- Document passage
.....
The first four chapters, one, two, three, and four, Moses basically is just tracing their steps in past days. He says, “Stop and look back.” You see that in chapter one in verse number six, Moses said, “The Lord our God spoke to us in Horeb, that’s Sinai, Mount Sinai saying, you have dwelt long enough at this mountain, turn and take your journey and go to the mountain of the Amorites. I have set the land before you, go in and possess the land which the Lord swore to your fathers, to Abraham, Isaac, and Jacob, to give to them and to their descendants after them.”
40 years earlier, they were in the same spot. God said, “Go in and take it. It’s yours.” But they didn’t. Folks, there will be times when God brings a bad memory to our mind. We like to forget him. There’s some things in our life we just want to forget, but God wants us to remember. He wants us to remember the day or the days in the wilderness. If for no other reason, as a motivation not to go back.
Now, don’t forget this. Moses says, “God, faithfully stayed with us even though we turned.” In verse number 26 of Deuteronomy one, he says, “Nevertheless, you would not go up, but rebelled against the command of the Lord your God and you complained in your tents and said, because Lord hates us he brought us out of the land of Egypt to deliver us into the hand of the Amorites to destroy us. Where can we go? Verse 29, then I said to you, do not be terrified or afraid of him.
The Lord your God, who goes before you, he will fight for you according to all he did for you in Egypt, before your eyes. Yet, verse 32, for all of that, you did not believe the Lord your God who went in the way before you to search out a place for you to pitch your tents, to show you the way you should go in a fire by night and in a cloud by day. The Lord heard the sound of your words and was angry and took an oath in saying, surely not one of these men of this evil generation shall see that good land which I swore to give to your fathers.”
That is except for Caleb and Joshua, the two faithless spies. God says, “The rest of you, will die in the wilderness.” Chapters two to four, Moses retraces those steps. He tells them two things. First of all, he says, “Remember the faithfulness of God, even in your failure.” Secondly, “Remember the faithfulness of God, even in your unbelief. God was faithful to you, even though you weren’t faithful to him, even when you didn’t believe God was faithful.” The truth is we can all look back and see our lives and times in our lives when we failed God and we had unbelief.
The truth is folks, don’t forget this, God never abandoned us. He may have reproved us and disciplined us, but he never abandoned us. One of the motivating factors for living for God in the future is the reminder of those days when we didn’t and the consequences that occurred. I remember David before he took that sling and a few of those stones in the valley of Elah, where Goliath was. Just before that, he was in a conversation with King Saul and David said this, in 1 Samuel 17:37.
He said, “The Lord who delivered me from the paw of the lion and from the paw of the bear, he will deliver me from the hand of this Philistine.” What was David doing? He was drawing from the past. You see the faithfulness of God, yesterday is proof that God’s going to be faithful in our lives today. You may need that right now. As you’re listening to this podcast, what you’re facing, you may just need to stop and remember, look back in your life at how faithful God was to you at times.
.....
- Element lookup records
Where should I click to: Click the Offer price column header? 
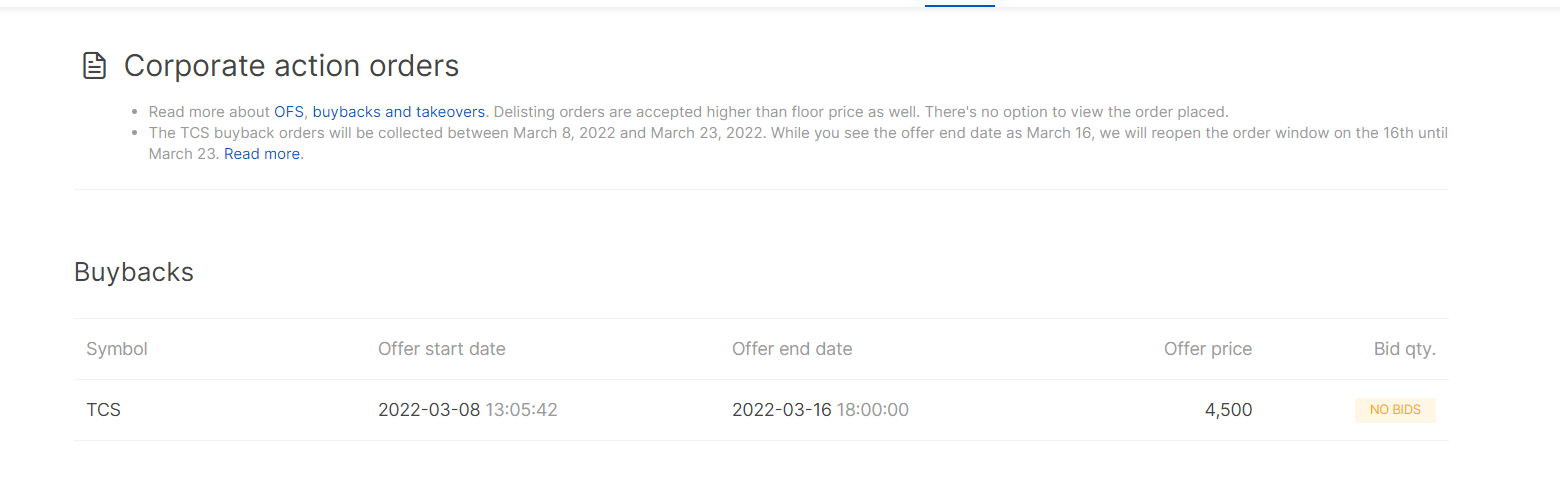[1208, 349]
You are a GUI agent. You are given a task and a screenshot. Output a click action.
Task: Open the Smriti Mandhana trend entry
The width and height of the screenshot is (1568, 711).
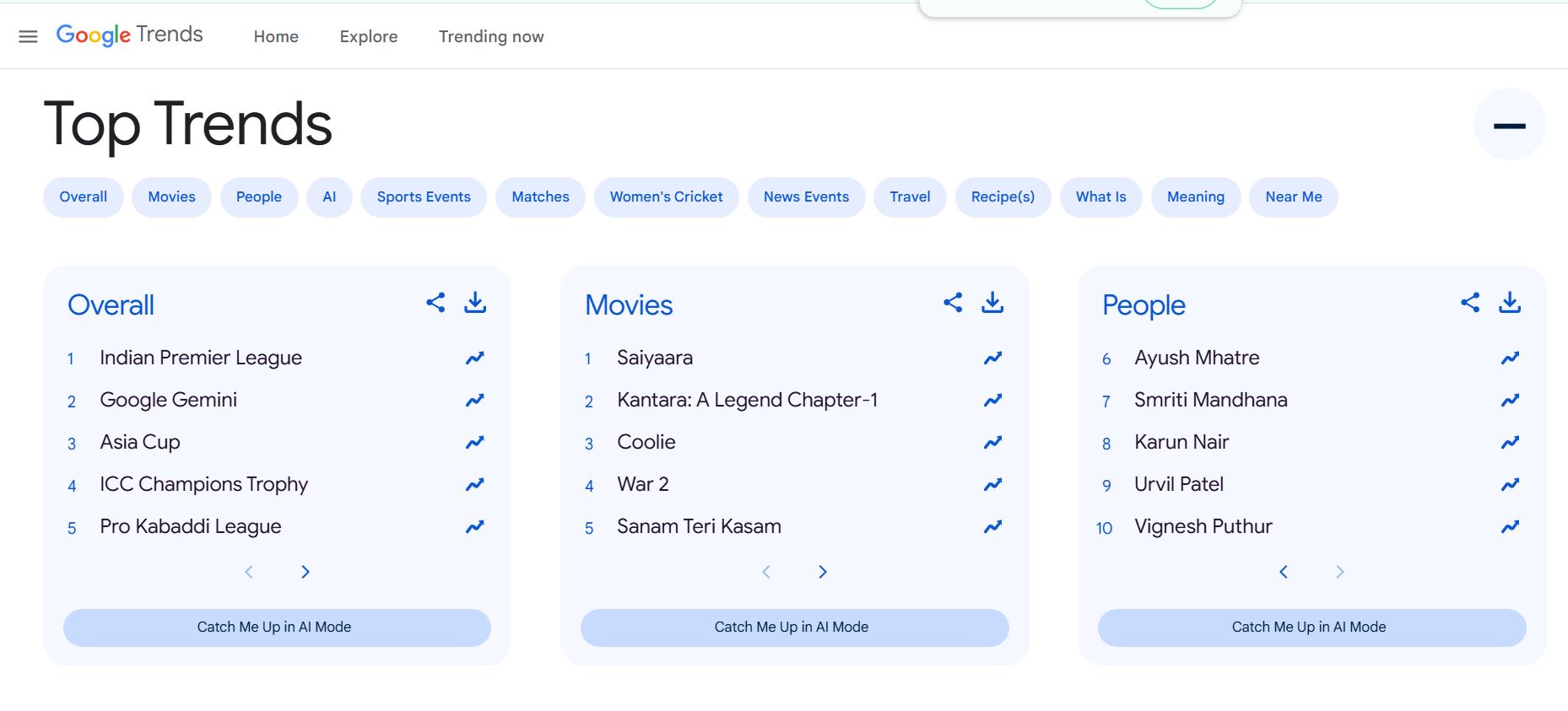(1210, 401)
.....
- Directive
Which verse numbers from Deuteronomy chapter one does the sermon excerpt on Deuteronomy cite?

- Answer
6, 26, 29, 32